_Task requirements_
Please output exactly the part of the records below that opens with the line containing "Meer over cookies" and closes with the line containing "Ja (672, 2558)", both lines included, and nothing else.

++++ Material shown

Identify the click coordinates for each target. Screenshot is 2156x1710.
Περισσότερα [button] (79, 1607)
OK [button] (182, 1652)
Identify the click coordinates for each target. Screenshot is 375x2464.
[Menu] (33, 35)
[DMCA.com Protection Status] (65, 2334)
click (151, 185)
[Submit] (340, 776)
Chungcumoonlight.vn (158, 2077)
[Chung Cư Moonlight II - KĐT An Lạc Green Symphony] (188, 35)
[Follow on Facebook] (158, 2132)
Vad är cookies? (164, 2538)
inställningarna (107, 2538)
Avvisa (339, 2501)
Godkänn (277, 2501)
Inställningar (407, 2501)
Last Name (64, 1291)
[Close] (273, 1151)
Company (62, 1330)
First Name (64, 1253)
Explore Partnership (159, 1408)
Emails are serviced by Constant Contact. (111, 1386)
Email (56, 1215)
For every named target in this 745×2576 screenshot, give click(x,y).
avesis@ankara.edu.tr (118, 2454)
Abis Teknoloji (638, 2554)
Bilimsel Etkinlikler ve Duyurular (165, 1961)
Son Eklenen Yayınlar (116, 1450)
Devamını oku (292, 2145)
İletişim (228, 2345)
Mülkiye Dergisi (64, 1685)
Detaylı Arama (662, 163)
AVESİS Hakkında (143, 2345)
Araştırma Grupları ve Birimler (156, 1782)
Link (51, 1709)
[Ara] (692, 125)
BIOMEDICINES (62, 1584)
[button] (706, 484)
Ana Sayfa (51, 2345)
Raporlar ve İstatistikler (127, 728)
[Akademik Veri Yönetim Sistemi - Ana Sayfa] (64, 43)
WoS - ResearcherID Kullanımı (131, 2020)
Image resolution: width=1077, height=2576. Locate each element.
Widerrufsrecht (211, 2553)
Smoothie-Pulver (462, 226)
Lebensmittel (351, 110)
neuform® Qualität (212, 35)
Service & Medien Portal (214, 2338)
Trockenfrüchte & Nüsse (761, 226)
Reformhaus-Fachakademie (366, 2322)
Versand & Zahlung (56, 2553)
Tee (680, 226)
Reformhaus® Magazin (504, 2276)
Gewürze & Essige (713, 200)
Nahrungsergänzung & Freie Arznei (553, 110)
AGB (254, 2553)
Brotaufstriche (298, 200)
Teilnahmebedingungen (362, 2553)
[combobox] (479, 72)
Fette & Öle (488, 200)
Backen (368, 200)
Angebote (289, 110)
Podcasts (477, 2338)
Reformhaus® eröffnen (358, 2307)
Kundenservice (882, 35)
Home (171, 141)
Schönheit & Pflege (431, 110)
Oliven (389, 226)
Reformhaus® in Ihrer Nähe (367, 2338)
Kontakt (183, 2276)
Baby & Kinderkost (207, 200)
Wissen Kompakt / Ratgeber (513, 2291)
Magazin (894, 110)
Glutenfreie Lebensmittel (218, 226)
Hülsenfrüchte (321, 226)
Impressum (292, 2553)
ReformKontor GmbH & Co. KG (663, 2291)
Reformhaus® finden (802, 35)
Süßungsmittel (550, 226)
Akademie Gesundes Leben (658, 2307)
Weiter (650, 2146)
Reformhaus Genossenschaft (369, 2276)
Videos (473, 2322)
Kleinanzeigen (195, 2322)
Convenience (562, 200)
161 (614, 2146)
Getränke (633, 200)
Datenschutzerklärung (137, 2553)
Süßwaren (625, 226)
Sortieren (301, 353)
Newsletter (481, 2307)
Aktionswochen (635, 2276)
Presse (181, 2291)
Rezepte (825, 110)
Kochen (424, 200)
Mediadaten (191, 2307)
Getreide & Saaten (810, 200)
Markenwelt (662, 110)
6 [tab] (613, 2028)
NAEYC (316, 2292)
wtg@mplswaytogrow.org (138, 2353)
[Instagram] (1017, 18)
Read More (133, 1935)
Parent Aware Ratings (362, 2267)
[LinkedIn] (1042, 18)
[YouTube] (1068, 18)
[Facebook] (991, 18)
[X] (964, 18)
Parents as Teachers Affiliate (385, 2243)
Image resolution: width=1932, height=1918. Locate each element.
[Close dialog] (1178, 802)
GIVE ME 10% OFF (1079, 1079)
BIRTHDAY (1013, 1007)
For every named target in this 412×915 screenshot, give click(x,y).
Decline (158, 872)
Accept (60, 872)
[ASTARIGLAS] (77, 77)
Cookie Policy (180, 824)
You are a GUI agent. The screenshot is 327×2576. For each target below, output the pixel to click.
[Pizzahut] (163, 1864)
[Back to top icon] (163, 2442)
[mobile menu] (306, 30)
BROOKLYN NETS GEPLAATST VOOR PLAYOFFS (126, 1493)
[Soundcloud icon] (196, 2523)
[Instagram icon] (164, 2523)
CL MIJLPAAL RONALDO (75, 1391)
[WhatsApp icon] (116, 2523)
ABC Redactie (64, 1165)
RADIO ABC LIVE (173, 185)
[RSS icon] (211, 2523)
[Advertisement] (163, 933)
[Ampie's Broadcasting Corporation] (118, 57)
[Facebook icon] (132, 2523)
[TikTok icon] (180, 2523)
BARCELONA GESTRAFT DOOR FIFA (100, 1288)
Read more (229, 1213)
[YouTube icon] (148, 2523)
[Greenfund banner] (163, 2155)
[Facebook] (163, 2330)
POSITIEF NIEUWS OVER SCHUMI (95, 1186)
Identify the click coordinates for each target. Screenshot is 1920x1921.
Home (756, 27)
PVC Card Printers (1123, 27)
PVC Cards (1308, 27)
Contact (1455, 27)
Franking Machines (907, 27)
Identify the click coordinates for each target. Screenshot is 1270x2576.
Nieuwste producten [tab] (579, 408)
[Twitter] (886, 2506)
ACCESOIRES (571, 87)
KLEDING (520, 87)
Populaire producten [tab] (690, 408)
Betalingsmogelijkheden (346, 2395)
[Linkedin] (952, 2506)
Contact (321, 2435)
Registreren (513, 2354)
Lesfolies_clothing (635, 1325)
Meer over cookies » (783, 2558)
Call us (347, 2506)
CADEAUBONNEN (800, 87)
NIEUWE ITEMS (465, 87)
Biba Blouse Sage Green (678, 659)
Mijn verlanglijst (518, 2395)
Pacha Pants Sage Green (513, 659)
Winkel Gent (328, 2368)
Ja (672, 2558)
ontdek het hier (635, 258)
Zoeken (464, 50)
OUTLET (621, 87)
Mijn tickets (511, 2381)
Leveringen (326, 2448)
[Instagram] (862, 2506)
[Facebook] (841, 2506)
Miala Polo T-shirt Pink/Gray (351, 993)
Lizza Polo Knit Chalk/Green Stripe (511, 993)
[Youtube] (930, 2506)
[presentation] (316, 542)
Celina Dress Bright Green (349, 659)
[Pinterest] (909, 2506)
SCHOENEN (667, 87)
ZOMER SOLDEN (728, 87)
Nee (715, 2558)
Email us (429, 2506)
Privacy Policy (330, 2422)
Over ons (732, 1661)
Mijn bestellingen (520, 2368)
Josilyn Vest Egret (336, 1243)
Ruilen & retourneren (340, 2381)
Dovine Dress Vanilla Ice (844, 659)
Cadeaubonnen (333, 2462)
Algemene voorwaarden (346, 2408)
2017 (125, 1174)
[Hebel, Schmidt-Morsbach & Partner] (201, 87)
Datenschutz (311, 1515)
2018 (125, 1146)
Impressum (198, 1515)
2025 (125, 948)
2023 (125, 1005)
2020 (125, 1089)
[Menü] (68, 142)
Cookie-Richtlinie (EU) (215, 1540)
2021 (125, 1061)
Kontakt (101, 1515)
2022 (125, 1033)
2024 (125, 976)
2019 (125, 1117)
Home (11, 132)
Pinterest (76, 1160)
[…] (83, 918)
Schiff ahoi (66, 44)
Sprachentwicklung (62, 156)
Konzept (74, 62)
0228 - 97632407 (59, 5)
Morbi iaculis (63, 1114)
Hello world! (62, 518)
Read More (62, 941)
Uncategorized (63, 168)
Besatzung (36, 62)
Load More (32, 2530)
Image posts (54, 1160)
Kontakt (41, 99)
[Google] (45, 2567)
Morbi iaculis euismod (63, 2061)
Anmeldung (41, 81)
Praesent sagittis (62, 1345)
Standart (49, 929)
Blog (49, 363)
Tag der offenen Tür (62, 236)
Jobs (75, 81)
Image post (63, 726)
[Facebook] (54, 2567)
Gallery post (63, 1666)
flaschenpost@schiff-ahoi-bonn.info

++++++++

_Result for this exercise_
Meer over cookies » (783, 2558)
Call us (347, 2506)
CADEAUBONNEN (800, 87)
NIEUWE ITEMS (465, 87)
Biba Blouse Sage Green (678, 659)
Mijn verlanglijst (518, 2395)
Pacha Pants Sage Green (513, 659)
Winkel Gent (328, 2368)
Ja (672, 2558)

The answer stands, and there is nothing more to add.